[Problem statement]
In the material below, the required lines run from the one containing "The image size is (520, 374)." through the one containing "Task: View options". Copy those lines exactly, ends included, and nothing else.

[Given data]
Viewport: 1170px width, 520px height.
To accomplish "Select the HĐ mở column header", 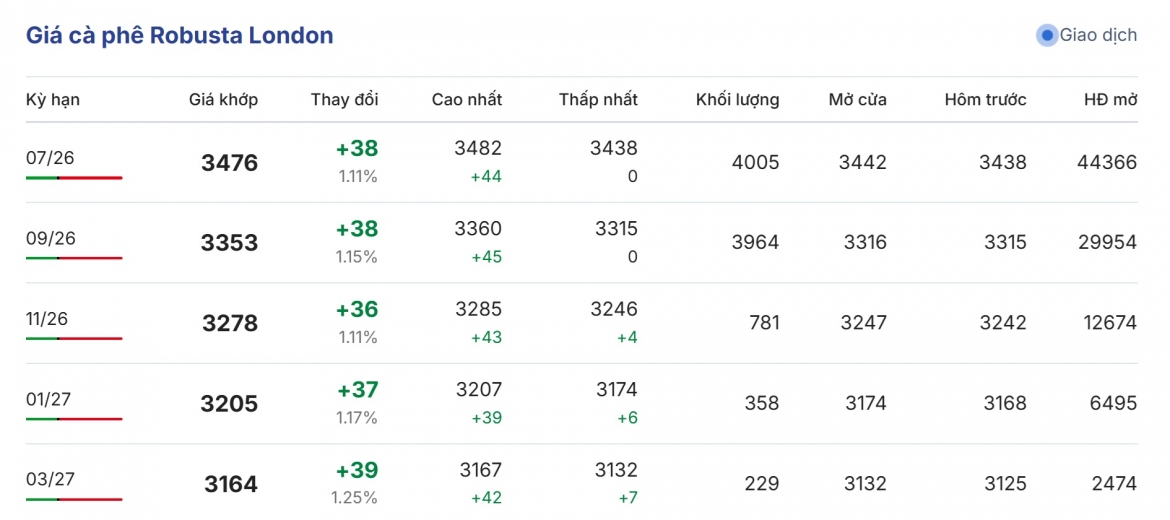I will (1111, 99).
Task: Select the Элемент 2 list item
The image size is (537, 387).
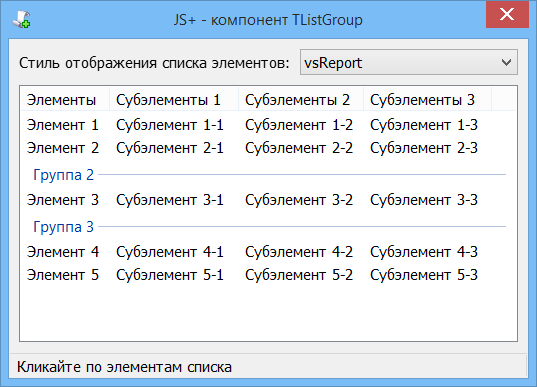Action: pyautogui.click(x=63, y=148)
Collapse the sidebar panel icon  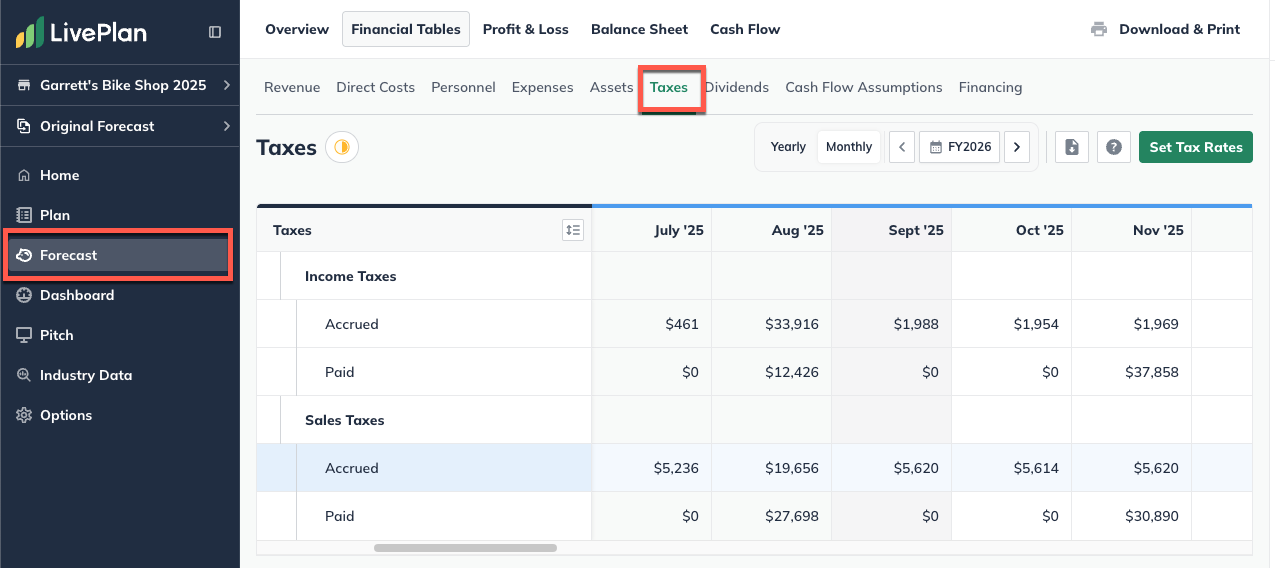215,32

...

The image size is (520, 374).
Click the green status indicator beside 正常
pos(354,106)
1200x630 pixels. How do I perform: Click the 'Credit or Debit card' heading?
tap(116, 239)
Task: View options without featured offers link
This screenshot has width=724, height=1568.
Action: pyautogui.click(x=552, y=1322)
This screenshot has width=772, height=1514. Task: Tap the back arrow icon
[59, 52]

[Response box]
The image size is (520, 374).
Click the green status indicator beside 正常
pos(354,106)
1200x630 pixels. How do I perform: Click the 'Credit or Debit card' heading?
tap(116, 239)
Task: View options without featured offers link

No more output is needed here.